Selected extract:
++++++++
Ezz Steel is the largest steel company in Egypt, the Middle East and North Africa Region. Ezz Steel has its head office in the Four Seasons Nile Plaza, Garden City, Greater Cairo.

Ezz Steel is listed on the Egyptian Exchange under the ticker symbol "ESRS". and has GDRs listed on the London Stock Exchange under the ticker symbol "AEZD".

Ezz Steel holds a 55% stake Al-Ezz Dekheila Steel Co. (EZDK, ) in Alexandria, a 64% direct and indirect stake in Al-Ezz Flat Steel Company (EFS) in Suez and a 99% of Al-Ezz Rolling Mills Company (ERM) in 10th of Ramadan City.

Ezz Steel was established as the Alexandria National Iron and Steel Company (ANSDK) in 1982 by industrialist Ibrahim Salem Mohammedin, who also served as its chairman from 1982 until 2001. It started production at 1986. The old name for the company was Alexandria National Iron and Steel Company, ANSDK. The company was owned by a group of banks and petroleum companies as well as a Japanese consortium.
++++++++
Recorded data:
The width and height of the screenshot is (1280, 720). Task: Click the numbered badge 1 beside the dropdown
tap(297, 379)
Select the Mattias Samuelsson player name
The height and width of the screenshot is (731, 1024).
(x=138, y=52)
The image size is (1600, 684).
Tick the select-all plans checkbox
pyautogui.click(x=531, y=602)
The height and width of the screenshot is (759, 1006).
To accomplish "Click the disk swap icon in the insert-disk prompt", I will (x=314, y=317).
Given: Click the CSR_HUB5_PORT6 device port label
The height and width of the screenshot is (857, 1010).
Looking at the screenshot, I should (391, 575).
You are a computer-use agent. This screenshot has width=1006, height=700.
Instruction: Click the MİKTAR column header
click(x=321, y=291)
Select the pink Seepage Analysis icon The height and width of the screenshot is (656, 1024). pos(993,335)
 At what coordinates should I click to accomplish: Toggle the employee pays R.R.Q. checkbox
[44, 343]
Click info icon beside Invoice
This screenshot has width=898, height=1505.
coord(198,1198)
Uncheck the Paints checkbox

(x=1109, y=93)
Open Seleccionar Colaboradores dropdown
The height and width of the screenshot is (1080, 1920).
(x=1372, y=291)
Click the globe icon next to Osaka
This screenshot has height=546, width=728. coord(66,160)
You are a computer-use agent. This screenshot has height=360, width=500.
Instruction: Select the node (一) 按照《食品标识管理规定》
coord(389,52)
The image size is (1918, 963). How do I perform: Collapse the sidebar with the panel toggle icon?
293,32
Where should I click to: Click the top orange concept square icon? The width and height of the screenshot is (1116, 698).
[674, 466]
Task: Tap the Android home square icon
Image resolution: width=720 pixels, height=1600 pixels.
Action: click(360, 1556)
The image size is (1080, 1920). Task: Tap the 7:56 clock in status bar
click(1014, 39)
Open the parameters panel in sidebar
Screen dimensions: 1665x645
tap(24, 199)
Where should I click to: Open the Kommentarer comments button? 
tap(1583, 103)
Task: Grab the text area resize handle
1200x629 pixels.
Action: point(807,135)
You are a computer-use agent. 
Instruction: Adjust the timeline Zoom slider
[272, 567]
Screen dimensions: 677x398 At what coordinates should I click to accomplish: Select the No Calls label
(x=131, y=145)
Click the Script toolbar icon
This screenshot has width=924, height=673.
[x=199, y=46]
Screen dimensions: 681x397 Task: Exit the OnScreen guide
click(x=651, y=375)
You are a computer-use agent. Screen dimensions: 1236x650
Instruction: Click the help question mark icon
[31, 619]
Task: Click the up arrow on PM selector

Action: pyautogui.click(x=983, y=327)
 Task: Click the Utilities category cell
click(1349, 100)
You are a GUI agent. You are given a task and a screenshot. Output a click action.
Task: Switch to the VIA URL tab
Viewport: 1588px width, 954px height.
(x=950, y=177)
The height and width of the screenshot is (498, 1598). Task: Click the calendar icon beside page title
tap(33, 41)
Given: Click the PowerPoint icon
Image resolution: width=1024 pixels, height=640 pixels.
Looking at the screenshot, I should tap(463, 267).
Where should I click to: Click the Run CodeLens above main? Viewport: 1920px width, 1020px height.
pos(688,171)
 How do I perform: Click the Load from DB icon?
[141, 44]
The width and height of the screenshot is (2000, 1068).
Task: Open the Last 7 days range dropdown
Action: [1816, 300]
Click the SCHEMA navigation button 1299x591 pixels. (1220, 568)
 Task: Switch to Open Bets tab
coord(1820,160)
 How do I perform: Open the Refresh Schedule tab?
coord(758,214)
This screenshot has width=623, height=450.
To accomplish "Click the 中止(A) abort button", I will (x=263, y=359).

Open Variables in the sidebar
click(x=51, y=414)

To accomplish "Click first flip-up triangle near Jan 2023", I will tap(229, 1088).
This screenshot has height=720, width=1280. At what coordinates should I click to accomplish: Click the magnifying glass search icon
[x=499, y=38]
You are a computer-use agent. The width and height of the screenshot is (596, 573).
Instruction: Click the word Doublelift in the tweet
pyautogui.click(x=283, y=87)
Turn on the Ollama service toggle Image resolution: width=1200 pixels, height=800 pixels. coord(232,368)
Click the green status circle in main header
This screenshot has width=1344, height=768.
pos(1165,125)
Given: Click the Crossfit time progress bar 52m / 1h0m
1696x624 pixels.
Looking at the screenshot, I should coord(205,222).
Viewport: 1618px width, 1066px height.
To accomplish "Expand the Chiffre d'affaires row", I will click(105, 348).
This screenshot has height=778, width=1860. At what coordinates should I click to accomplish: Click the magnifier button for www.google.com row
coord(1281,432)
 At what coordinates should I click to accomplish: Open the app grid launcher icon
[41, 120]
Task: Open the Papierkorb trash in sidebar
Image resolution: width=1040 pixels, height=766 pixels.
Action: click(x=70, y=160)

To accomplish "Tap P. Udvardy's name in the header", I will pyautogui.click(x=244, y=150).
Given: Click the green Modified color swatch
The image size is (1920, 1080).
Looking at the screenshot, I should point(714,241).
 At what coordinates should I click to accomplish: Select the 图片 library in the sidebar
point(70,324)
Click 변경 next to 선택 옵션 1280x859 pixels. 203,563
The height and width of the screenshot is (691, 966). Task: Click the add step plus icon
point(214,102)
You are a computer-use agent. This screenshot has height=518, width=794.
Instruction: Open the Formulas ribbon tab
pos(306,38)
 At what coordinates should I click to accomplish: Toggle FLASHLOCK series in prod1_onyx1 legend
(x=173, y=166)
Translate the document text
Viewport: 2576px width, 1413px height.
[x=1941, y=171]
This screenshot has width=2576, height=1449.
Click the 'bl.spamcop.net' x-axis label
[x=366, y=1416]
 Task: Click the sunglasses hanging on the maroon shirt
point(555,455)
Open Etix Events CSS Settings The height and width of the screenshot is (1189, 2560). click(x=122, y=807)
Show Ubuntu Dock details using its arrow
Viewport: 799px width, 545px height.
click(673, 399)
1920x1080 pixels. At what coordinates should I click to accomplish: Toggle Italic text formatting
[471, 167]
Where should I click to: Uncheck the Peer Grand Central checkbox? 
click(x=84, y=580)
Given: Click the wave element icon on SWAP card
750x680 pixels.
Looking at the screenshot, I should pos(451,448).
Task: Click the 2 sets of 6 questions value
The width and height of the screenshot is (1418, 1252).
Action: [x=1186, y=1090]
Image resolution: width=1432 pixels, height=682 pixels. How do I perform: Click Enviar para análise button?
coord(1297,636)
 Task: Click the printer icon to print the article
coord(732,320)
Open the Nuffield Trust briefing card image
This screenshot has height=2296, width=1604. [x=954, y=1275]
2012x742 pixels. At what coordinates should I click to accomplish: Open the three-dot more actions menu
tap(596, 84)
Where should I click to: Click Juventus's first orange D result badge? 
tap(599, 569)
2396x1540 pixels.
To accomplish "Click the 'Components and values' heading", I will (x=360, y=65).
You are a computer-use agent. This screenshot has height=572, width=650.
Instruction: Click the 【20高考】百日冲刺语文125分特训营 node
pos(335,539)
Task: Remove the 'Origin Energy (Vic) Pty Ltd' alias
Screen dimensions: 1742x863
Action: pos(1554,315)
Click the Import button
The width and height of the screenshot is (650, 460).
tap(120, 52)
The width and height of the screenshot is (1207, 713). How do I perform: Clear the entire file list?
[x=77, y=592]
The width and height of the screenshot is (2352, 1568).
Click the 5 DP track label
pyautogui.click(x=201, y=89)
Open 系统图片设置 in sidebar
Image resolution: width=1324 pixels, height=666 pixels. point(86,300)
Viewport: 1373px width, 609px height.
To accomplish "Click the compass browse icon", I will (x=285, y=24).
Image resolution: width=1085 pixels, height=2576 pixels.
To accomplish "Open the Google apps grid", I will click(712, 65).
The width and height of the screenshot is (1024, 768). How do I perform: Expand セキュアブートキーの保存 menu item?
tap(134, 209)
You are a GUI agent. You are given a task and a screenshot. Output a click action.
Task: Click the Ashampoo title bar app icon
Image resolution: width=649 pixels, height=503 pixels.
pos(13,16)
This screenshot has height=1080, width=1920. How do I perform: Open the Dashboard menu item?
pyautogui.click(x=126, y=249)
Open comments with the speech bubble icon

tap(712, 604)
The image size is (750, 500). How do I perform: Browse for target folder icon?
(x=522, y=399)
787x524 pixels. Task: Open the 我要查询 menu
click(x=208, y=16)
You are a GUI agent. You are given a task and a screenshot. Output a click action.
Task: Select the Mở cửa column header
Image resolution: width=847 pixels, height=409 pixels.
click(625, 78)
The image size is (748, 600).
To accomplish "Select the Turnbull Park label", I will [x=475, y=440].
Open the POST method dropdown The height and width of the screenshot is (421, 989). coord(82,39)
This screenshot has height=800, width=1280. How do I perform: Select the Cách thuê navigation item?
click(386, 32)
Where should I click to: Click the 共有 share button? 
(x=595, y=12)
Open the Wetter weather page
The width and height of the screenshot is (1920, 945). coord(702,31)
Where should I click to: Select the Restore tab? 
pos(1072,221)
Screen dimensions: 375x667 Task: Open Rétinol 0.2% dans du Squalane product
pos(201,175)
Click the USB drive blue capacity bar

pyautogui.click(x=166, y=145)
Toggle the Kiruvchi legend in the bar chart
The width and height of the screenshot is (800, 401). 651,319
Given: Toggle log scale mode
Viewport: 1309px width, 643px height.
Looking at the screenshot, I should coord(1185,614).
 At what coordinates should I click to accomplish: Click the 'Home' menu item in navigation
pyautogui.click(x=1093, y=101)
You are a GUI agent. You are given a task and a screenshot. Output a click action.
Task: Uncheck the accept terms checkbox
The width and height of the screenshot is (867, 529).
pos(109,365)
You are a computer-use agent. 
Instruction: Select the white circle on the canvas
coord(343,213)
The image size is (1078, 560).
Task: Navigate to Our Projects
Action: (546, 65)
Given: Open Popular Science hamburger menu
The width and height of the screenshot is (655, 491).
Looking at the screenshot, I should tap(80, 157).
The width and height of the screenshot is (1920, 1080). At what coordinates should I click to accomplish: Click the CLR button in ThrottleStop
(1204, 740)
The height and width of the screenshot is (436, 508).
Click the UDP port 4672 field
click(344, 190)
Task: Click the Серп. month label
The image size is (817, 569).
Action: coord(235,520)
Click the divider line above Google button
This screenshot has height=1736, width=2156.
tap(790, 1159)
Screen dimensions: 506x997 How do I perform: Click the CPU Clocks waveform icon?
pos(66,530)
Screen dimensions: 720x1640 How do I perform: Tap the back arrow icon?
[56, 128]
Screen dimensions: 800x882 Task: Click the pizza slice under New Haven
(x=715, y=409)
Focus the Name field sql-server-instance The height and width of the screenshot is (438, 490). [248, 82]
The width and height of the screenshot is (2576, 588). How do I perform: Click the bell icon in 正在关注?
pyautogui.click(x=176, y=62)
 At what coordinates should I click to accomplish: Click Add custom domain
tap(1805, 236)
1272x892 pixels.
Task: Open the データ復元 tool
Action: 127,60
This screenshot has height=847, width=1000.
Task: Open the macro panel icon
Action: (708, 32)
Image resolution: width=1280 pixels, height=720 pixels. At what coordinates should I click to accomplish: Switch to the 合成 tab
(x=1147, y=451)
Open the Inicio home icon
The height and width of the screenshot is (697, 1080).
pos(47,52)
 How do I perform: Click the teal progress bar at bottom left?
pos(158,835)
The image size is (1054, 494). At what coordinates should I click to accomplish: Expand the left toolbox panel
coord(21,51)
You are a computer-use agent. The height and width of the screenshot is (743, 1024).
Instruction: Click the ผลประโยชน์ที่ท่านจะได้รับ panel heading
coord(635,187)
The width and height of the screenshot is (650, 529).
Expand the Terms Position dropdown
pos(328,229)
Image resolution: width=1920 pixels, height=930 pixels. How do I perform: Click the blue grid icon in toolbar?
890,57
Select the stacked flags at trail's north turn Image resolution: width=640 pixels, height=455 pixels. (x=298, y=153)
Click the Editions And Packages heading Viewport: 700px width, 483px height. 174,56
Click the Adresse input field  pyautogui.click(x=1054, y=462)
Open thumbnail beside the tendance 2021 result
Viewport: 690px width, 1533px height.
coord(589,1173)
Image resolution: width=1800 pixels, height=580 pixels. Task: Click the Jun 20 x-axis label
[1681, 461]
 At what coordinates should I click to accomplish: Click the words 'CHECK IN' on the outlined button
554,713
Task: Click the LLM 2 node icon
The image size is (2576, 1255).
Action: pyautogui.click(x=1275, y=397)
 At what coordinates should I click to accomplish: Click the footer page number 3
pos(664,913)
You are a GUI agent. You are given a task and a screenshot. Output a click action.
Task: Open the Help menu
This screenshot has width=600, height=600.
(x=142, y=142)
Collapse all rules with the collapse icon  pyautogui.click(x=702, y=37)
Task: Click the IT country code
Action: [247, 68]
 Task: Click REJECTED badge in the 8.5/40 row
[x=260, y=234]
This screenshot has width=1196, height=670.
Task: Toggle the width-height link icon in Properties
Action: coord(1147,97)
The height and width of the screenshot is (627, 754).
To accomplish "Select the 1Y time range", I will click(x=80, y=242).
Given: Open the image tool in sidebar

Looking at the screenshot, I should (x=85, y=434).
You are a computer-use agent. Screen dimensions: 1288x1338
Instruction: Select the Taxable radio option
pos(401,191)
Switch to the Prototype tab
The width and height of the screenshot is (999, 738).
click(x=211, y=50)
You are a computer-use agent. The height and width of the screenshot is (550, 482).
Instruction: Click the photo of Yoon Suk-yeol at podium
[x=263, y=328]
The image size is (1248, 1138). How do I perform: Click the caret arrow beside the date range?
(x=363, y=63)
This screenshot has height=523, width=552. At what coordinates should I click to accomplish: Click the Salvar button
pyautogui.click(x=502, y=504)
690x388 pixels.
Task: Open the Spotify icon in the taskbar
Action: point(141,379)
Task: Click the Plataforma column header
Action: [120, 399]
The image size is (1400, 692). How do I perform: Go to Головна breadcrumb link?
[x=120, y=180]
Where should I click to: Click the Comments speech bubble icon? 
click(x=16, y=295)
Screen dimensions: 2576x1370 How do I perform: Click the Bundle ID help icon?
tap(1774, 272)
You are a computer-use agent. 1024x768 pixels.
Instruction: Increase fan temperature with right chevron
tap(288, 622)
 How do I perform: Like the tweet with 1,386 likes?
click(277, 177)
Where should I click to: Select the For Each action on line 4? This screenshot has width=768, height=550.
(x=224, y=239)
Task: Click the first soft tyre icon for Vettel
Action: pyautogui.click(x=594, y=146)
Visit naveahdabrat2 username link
++++++++
Write the next part of the article on Ezz Steel, picking up after the sentence that ends "as well as a Japanese consortium."

Ezz Steel operates four steel plants in Alexandria, Sadat City, Suez, and 10th of Ramadan City. In addition, its mother company holds the majority stake in Al-Ezz Ceramics and Porcelain Company which produces ceramic and porcelain tiles under the brand name "GEMMA" and "Al-Jawhara" .

Ezz Steel is ranked 87th of the world biggest steel producers as per the 2015 World Steel Association Ranking with total production capacity of 3.2 million tons per year (2015), representing more than half of Egypt total annual production of 6 million tons.

Ahmed Ezz was the Chairman and Managing Director of EZDK, As he submitted his resignation in 2011 after 25 January Revolution. Mr Farouk Zaki Ibrahim is the current Chairman of EZDK.

Paul Chekaiban is the current Chairman and Managing Director of Ezz Steel.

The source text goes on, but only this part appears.